Blended digital therapy improves paranoia in psychosis
A brief blended digital therapy that targets reasoning appeared to have a beneficial effect on paranoia among individuals with psychosis, according to results of a randomized clinical trial published in JAMA Psychiatry.
The intervention, SlowMo, utilizes an interventionist-causal approach to increase the effectiveness of cognitive behavioral therapy for psychosis by targeting reasoning processes that may play a causal role in paranoia, researchers noted.
“SlowMo builds on the encouraging findings for stand-alone and blended mobile phone apps for psychosis and, to our knowledge, is the first blended digital psychological intervention for paranoia (using digitally supported face-to-face therapy and a mobile app,” Philippa Garety, PhD, of the department of psychology at King’s College London’s Institute of Psychiatry, Psychology and Neuroscience, and colleagues wrote. “This randomized clinical trial aimed to test the efficacy of SlowMo in reducing paranoia and improving reasoning.”
The investigators analyzed primary outcome data of 332 participants who were recruited at community health services in the U.K. between May 1, 2017, and May 14, 2019. Schizophrenia-spectrum psychosis and distressing paranoia lasting 3 months or longer served as eligibility criteria. Garety and colleagues randomly assigned 181 participants to SlowMo, which consisted of eight digitally supported face-to-face sessions and a mobile app, combined with usual care and 181 to usual care only. Paranoia measured via the Green et al Paranoid Thoughts Scale (GPTS) total score at 24 weeks served as the primary outcome. GPTS total score at 2 weeks and GPTS Part A and Part B scores, the Psychotic Symptom Rating Scales, reasoning and jumping to conclusions served as secondary outcomes.
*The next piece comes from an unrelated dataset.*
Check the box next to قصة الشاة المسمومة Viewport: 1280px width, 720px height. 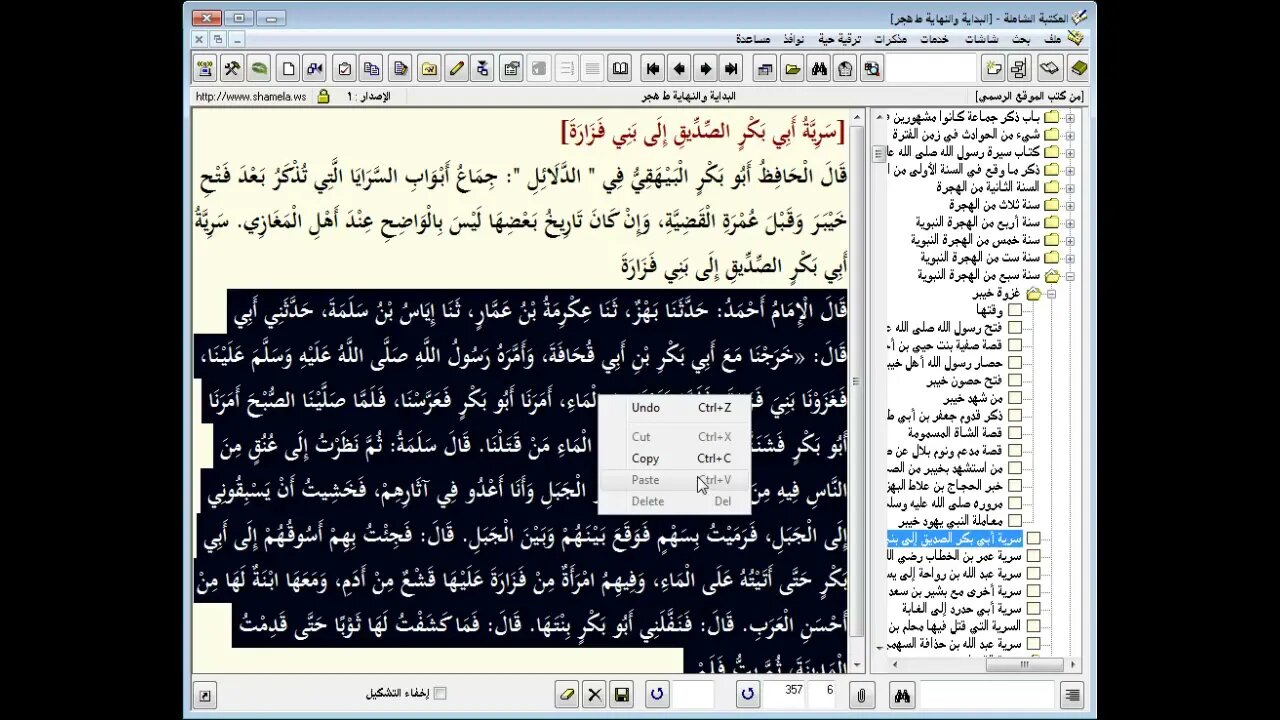click(1015, 433)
A total of 80.1% of participants in the SlowMo group completed therapy. Results showed no association between SlowMo plus usual care and greater reductions in GPTS total score at 24 weeks than usual care. Garety and colleagues observed significant effects on secondary paranoia outcomes at 12 weeks, including GPTS total score and Part A and B scores, as well as at 24 weeks, including Part B score but not Part A score. They also reported improvements in persecutory delusions according to observer ratings at 12 weeks and 24 weeks and belief flexibility at 12 weeks and 24 weeks. However, they observed no significant change in jumping to conclusions. They reported a mediating effect of improved belief flexibility and worry on paranoia change.
“Although no effect was demonstrated on the primary paranoia outcome at 24 weeks, the pattern of results on secondary outcomes indicates SlowMo had a positive effect on paranoia, mostly sustained at follow-up, that matched or exceeded effects observed for standard [cognitive behavioral therapy for psychosis] albeit delivered in fewer sessions,” the researchers wrote. “Improvements in well-being, quality of life and self-concept also occurred. The results indicate that the treatment was effective, in part, through helping people to slow down their thinking and to worry less.
“Further understanding of the mechanisms of action of SlowMo is warranted,” Garety and colleagues added. “The trial results also indicate the need for future work to enhance and translate the effects of SlowMo.”